Flowers, wine, friendly laughing faces, toasts and wishes of wellbeing. The beginning of two lives. Or rather, the ending of two, the beginning of one.
"Shall we slip away now ?" he whispers to her. "It's getting on to twelve."
"Yes. One more dance together first. Ask them to play again. And then we'll lose ourselves, without coming back to the table."
"As soon as Allan finishes speaking," he assents. "If he's ever going to."
Allan Jardine, his business partner, has become so involved in the mazes of a congratulatory speech that he cannot seem to find his way out of it again. It has been going on for ten minutes; ten minutes that seem like forty.
Jardine's wife, sitting beside him, and present only because of an unguessed but very strenuous domestic tug-of-war, has a dour, disapproving look on her face. Disapproving something, but doing her best to seem amiable, for the sake of her own husband's business interests. Disapproving the good looks of the bride, or her youth, or perhaps the unorthodox circumstances of the preceding courtship. Or perhaps the fact that Durand has married at all, after having waited so many years already, without waiting a few years more for her own underage daughter to grow up. A favorite project which even her own husband has had no inkling of so far. And now will never have.
Durand took out a small card, wrote on it "Play another waltz." Then he folded a currency note around it, motioned to a waiter, handed it to him to be taken to the musicians.
Jardine's wife was surreptitiously tugging at the hem of his coat now, to get him to bring his oration to a conclusion.
"Allan," she hissed. "Enough is enough. This is a wedding-supper, not a rally."
"I'm nearly through," he promised in an aside.
"You're through now," was the edict, delivered with a guillotinelike sweep of her hand.
"And so I give you the two newest apprentices to this great and happy profession of marriage. Julia (May I?" with a bow toward her) "and Louis."

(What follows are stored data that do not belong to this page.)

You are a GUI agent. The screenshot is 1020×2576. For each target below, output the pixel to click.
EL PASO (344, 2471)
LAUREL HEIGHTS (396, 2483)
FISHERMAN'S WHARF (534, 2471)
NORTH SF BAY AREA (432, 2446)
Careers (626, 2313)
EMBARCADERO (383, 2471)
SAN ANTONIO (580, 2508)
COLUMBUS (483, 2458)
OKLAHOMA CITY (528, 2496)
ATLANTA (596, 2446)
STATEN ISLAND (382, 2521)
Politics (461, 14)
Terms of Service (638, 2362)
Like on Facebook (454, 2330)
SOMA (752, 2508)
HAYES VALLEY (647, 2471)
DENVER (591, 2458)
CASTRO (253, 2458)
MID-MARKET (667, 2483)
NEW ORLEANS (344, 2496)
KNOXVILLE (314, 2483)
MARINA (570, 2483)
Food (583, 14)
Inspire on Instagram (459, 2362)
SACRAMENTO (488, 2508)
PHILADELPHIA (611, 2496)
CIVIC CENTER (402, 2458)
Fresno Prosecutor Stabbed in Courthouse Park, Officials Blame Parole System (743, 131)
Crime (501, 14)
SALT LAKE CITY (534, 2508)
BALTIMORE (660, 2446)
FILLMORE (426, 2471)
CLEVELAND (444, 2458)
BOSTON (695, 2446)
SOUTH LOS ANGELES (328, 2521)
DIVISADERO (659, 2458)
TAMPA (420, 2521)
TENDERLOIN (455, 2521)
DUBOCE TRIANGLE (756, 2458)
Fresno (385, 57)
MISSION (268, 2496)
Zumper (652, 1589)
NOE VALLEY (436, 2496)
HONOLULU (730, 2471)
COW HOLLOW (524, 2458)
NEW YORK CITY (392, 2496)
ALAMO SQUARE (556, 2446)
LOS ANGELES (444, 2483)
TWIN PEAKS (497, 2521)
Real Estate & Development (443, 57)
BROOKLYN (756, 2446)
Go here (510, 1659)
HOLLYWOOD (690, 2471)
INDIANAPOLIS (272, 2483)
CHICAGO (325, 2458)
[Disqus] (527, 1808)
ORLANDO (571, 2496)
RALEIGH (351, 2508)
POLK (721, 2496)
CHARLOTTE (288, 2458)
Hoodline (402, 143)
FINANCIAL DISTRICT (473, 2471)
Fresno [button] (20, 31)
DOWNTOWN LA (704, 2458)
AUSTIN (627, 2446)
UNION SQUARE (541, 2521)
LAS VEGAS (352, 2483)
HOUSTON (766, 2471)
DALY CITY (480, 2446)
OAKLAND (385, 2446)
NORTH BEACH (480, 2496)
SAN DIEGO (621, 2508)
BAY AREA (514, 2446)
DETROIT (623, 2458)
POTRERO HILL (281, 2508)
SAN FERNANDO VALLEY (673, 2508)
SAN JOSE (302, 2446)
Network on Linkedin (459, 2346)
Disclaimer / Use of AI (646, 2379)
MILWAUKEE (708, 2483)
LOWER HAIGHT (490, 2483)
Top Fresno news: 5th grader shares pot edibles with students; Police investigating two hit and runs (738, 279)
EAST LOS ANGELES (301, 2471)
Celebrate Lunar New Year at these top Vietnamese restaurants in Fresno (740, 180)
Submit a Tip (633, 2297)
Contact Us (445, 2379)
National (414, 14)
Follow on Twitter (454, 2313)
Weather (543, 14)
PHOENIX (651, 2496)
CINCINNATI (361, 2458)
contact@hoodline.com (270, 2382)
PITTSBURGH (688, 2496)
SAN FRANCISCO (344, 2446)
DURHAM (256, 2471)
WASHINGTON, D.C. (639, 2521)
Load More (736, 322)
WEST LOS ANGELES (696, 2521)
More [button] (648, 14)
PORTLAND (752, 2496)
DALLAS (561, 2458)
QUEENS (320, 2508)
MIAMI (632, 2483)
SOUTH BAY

Glasses went up, down again. Jardine at last sat down, mopping his brow. His wife, for her part, fanned herself by hand, holding her mouth open as she did so, as if to get rid of a bad taste.
A chord of music sounded.
Durand and Julia rose; their alacrity would have been highly uncomplimentary if it had not been so understandable.
"Excuse us, we want to dance this together."
And Durand solemnly winked at Jardine, to show him that he must not expect to see them back at their places again.
A fact which Jardine immediately imparted to his wife behind the back of his hand the moment they had left the table. Whereupon she seemed to disapprove that, too, in addition to everything else that she already disapproved about this affair, and took a prudish, astringent sip from her wineglass with a puckered mouth.